Cerulli Irelli em Lisboa
Dois dos meus livros preferidos de direito administrativo são italianos. De Giulio Napolitano, "Pubblico e privato nel diritto amministrativo" e de Vincenzo Cerulli Irelli, "Amministrazione pubblica e diritto privato". Ambos ganharam a minha preferência por tratarem do tema que mais me interessa no direito: a superação da fronteira artificial (e apenas com algum préstimo pedagógico) entre direito público e direito privado. No caso do livro de Cerulli Irelli foi um prazer encontrar um discurso de completa superação desta distinção, em que o autor se coloca no meio da discussão entre estes dois ramos do direito para demonstrar como eles não podem explicar a realidade sem procurar uma linguagem comum.
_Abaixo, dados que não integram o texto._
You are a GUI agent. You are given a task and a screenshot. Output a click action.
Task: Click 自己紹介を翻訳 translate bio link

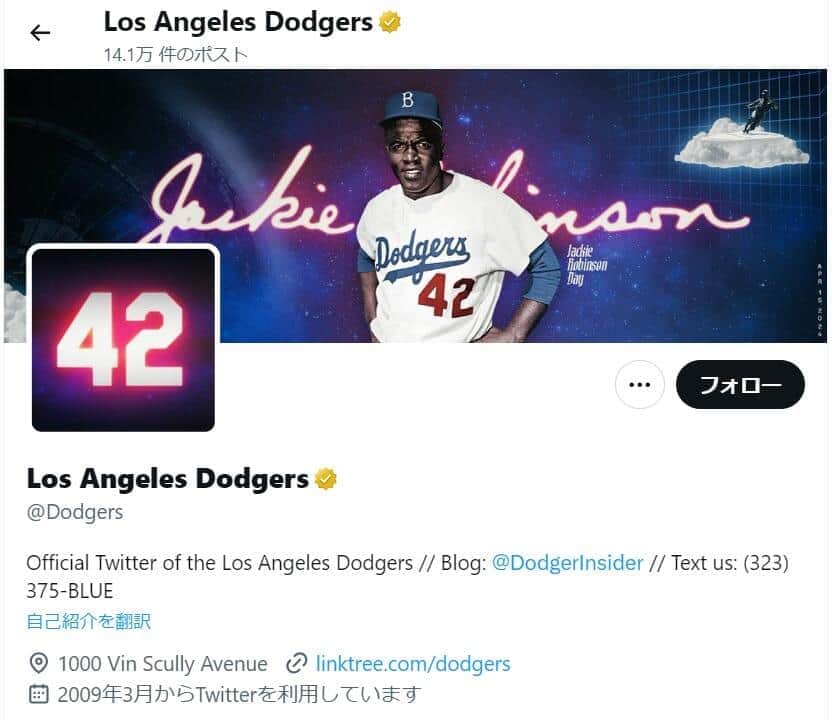(89, 621)
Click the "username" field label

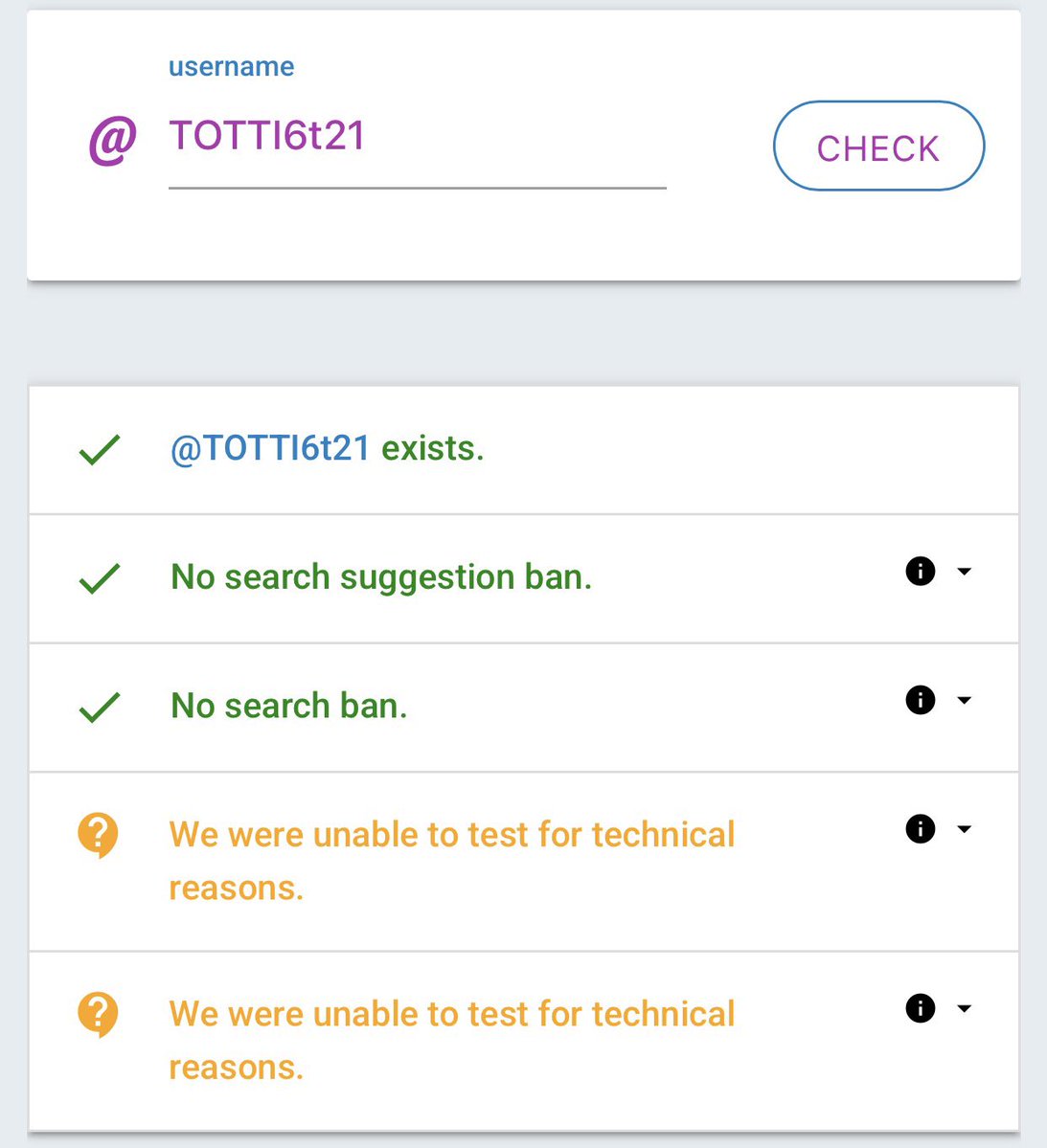231,67
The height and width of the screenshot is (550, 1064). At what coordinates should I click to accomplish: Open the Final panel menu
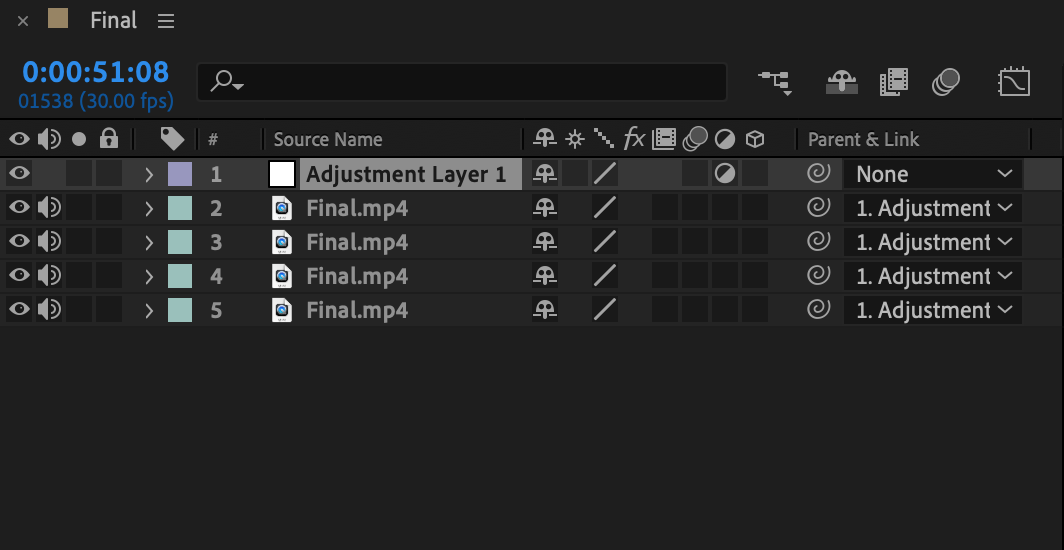click(x=166, y=20)
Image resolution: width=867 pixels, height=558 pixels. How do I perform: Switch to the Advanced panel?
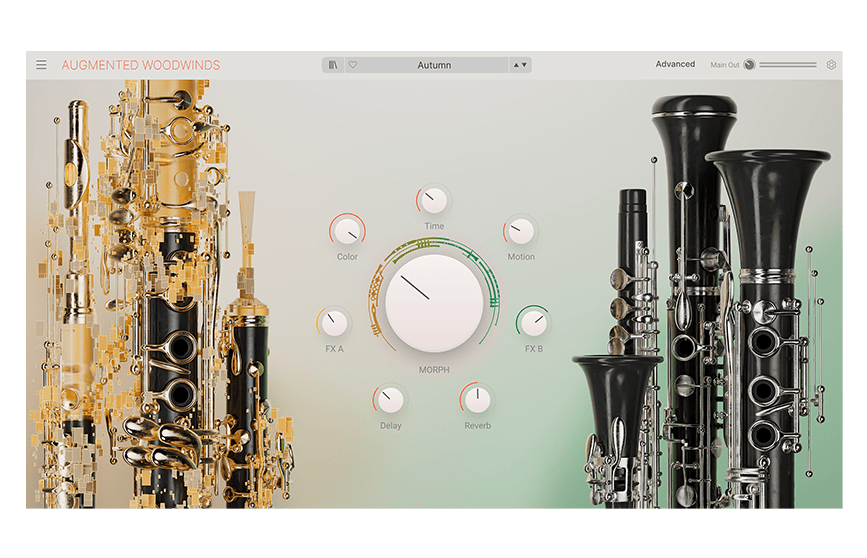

À parte esta minha preferência, Cerulli Irelli é um dos grandes administrativistas italianos vivos e mesmo um dos grandes no contexto do direito administrativo continental. Foi por isso simultaneamente um prazer poder ouvi-lo hoje no auditório da Universidade de Lisboa do edifício do Caleidoscópio (no Campo Grande) e uma tristeza por ver tão poucos na sala.
É sintoma de alguma maleita cultural, quando a presença de um vulto de uma área do direito com tanta importância académica e prática, não arrasta uma boa porção dos seus cultores. Não éramos mais do que vinte. É tanto mais triste quanto à intervenção de Cerulli Irelli, moderada por Sérvulo Correia, outro grande administrativista do nosso tempo, ter sido brilhante, centrando-se no direito dos bens, para também aí demonstrar como se encontra superada (porque em crise permanente) a distinção entre direito público e direito privado.
Pela minha parte fiquei contente por poder ouvi-lo e senti-me privilegiado. Era bom que a comunidade jurídica portuguesa desse mais valor a estes momentos.